An HDMI extender is a single device (or pair of devices) powered with an external power source or with the 5 V DC from the HDMI source.^[77][78][79] Long cables can cause instability of HDCP and blinking on the screen due to the weakened DDC signal that HDCP requires.^{[citation needed]} HDCP DDC signals must be multiplexed with TMDS video signals to comply with HDCP requirements for HDMI extenders based on a single Category 5/Category 6 cable.^[80][81] Several companies offer amplifiers, equalizers, and repeaters that can string several standard HDMI cables together. Active HDMI cables use electronics within the cable to boost the signal and allow for HDMI cables of up to 30 meters (98 feet).^[77] Those based on HDBaseT can extend to 100 meters. HDMI extenders that are based on dual Category 5/Category 6 cable can extend HDMI to 250 meters (820 feet) while HDMI extenders based on optical fiber can extend HDMI to 300 meters (980 feet).^[78][79]

The HDMI specification is not an open standard; manufacturers need to be licensed by HDMI LA in order to implement HDMI in any product or component. Companies that are licensed by HDMI LA are known as HDMI Adopters.^[82]

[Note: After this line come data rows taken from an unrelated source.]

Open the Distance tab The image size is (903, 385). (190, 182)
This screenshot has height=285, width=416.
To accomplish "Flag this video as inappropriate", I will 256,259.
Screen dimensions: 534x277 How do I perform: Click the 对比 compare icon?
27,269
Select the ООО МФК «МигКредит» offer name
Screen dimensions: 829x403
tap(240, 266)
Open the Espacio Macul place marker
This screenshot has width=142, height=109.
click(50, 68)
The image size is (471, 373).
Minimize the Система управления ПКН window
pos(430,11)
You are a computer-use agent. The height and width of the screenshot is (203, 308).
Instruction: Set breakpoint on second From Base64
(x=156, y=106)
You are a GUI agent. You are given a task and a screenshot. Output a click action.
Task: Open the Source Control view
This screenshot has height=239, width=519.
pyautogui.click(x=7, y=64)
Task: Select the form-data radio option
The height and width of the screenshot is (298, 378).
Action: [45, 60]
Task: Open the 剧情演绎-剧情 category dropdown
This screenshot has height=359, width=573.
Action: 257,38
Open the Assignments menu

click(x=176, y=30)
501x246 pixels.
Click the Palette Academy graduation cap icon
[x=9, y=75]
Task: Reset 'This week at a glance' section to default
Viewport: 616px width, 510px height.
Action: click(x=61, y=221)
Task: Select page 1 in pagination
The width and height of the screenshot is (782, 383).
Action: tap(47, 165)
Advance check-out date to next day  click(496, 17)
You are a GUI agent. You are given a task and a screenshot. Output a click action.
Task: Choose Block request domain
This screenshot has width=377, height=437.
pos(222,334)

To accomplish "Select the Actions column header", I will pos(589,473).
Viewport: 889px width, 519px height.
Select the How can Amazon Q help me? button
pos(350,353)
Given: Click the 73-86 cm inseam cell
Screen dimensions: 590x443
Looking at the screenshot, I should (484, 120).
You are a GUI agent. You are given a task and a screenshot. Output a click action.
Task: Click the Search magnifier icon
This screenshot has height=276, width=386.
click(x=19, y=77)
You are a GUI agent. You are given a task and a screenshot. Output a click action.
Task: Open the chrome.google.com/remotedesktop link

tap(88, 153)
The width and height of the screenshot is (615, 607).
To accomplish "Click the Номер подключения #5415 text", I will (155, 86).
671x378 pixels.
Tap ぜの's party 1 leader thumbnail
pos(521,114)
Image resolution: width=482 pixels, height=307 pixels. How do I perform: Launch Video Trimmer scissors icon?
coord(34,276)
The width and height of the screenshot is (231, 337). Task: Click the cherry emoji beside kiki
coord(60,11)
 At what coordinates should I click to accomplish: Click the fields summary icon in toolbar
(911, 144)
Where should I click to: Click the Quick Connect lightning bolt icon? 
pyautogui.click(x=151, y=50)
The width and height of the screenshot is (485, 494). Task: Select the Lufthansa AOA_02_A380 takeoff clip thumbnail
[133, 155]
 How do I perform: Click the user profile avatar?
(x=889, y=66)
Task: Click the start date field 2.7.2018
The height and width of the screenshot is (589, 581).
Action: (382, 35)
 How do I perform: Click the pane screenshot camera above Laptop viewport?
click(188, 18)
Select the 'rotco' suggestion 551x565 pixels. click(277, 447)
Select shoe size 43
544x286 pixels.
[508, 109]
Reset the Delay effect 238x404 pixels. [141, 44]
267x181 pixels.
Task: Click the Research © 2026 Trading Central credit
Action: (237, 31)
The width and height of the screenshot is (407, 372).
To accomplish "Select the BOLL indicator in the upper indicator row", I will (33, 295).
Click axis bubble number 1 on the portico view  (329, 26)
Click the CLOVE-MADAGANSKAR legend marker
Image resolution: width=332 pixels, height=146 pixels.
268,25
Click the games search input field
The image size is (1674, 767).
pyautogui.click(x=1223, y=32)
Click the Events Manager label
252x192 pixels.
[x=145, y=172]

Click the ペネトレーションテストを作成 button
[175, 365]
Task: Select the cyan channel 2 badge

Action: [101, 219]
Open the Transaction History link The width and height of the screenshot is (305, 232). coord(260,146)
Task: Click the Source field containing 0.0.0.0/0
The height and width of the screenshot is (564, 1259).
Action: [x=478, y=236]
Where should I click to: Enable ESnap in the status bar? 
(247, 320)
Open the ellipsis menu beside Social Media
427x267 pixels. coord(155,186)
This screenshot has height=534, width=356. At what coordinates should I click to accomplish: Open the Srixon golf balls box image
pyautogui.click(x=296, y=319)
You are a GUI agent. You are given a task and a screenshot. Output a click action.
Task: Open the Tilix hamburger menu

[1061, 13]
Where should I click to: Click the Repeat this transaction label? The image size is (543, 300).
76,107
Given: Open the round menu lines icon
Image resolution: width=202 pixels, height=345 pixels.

While earlier versions of HDMI specs are available to the public for download, only adopters have access to the latest standards (HDMI 1.4b/2.1). Only adopters have access to the compliance test specification (CTS) that is used for compliance and certification. Compliance testing is required before any HDMI product can be legally sold.

• Adopters have IP rights under Adopter Agreement.
• Adopters receive the right to use HDMI logos and trademarks on their products and marketing materials.
• Adopters are listed on the HDMI website.
• Products from adopters are listed and marketed in the official HDMI product finder database.
• Adopters receive more exposure through combined marketing, such as the annual HDMI Developers Conference and technology seminars.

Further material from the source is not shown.